London Underground to pilot new escalator arrangement at Holborn Tube station
Customers at Holborn station will be asked to stand on both sides of two 'up' escalators, in plans announced today to reduce congestion at the station.
From 18 April the new arrangements will be in place for around six months, with a range of signage and customer information encouraging people to fill up the escalators by standing on both sides. The other 'up' escalator will still be available for people who want to walk.
A variety of messages, developed with the help of the behavioural science department at the London School of Economics, will be tested at different times to see which work best. These include standard instructions to customers and 'light' messages that play on words about standing.
These will be communicated in various ways, including using a talking projection of a staff member, electronic versions of the triangular 'stand on the right' signs that customers pass as they travel up the escalator, signs on the floors, foot prints on the escalator steps, handprints on the handrails and station announcements.
Peter McNaught, Operations Director at London Underground, said: 'It may not seem right that you can go quicker by standing still, but our experiments at Holborn have proved that it can be true. This new pilot will help us find out if we can influence customers to stand on both sides in the long term, using just signage and information.
'Anyone who wants to walk on the other escalators will be free to do so, but we hope that with record numbers using the Tube, customers will enjoy being part of this experiment to find the most efficient ways of getting around.'
More capacity and reliability
LU invests £1.3bn a year in its capital programme, with major stations, trains, track and signalling being modernised or replaced to provide more capacity and reliability for a growing city. The next major phase of this work will bring faster, more frequent and more reliable journeys to millions of passengers who use the Circle, District, Metropolitan and Hammersmith & City lines.

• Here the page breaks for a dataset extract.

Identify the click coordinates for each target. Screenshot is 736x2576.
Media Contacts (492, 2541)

Redevelopment work to increase capacity at key stations and make them step-free is also underway at a number of stations including Victoria, Tottenham Court Road and Bond Street. More than half of LU's 270 stations have now been modernised or refurbished.
In addition, when the Elizabeth line fully opens from 2019, more than half a million customers a day will be served by a fleet of brand new 200m long trains at 40 stations, including 10 newly built in London.

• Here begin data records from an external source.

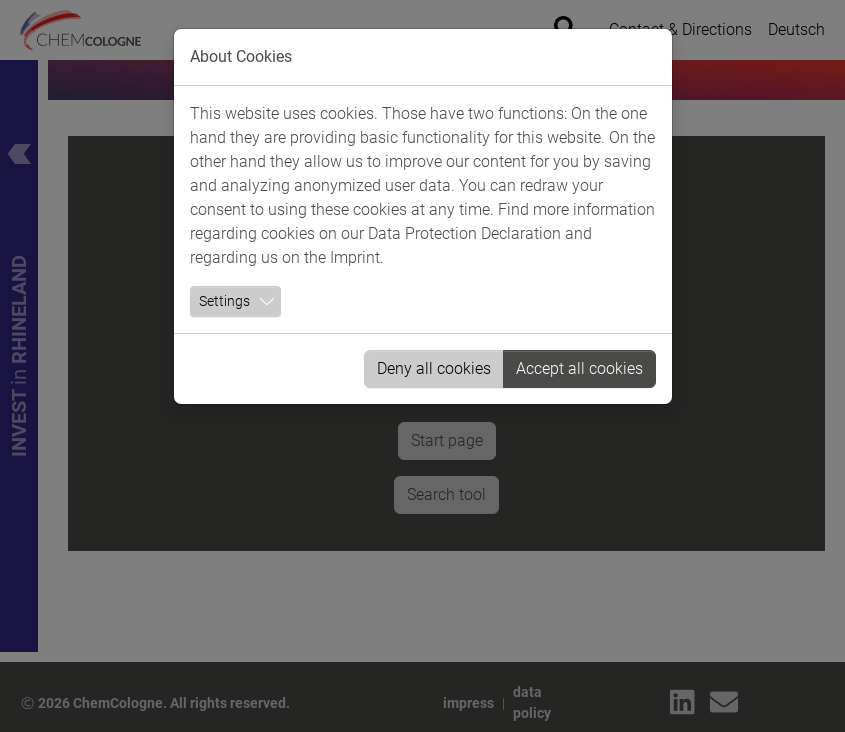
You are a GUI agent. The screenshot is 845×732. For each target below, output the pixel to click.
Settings (224, 301)
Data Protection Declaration (464, 233)
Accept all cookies (579, 368)
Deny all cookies (434, 368)
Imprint (355, 257)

The London Underground convention is for customers to stand on the right of escalators, allowing others to walk on the left. However, at stations with very long escalators, such as Holborn, few customers choose to walk, meaning that much of left-hand-side of the escalator is unused.
A previous test held in November and December 2015, proved that as many as 30% more customers could use an escalator in the busiest parts of the day if they stood on both sides.
During that experiment, extra staff were brought in to ask customers to stand on both sides. A similar arrangement will be in place at the start of the new trial, after which the staff will not be present and LU will be testing whether customers will change their behaviour in the longer term through use of the signs and messages and force of habit.
Notes to Editors:
- The 'standing only' arrangement will be in use for the two escalators closest to Central line platforms
- Holborn Tube station is one of the busiest on the Tube network, with more than 56m customers each year
- The Holborn escalators leading to the ticket hall are 23.4 metres tall, so most Holborn customers will prefer to stand on the 'up' escalators rather than walk. Research has shown that for escalators with a vertical height of more than 18.5m it might be more effective to encourage standing on both sides because few customers will want to walk
- Stand on both sides
- Stand on the left and the right
- Please don't walk on this escalator
- Standing room only
- Standing? Outstanding!
- United we stand
Results of previous three-week trial:
- Before the previous trial, calculations showed the Holborn escalators would normally each carry around 80 people per minute, with more standing than walking. Theoretically LU expected to see this rise to more than 110 people, with the escalators filled with standing passengers on both sides
- The results exceeded expectations, with a recorded increase of 30%. An escalator that carried an average of 2,500 customers between 8.30 and 9.30am on a normal day, carried around 3,250 when it was designated standing only for the same five-day period
- 'Station control' - temporarily preventing customers from entering the station because of crowding - was only implemented on one day during the first week of tests and not at all in the other two weeks. Prior to the tests implementing station control was something which happened several times a week. This is a good indicator that flows had improved.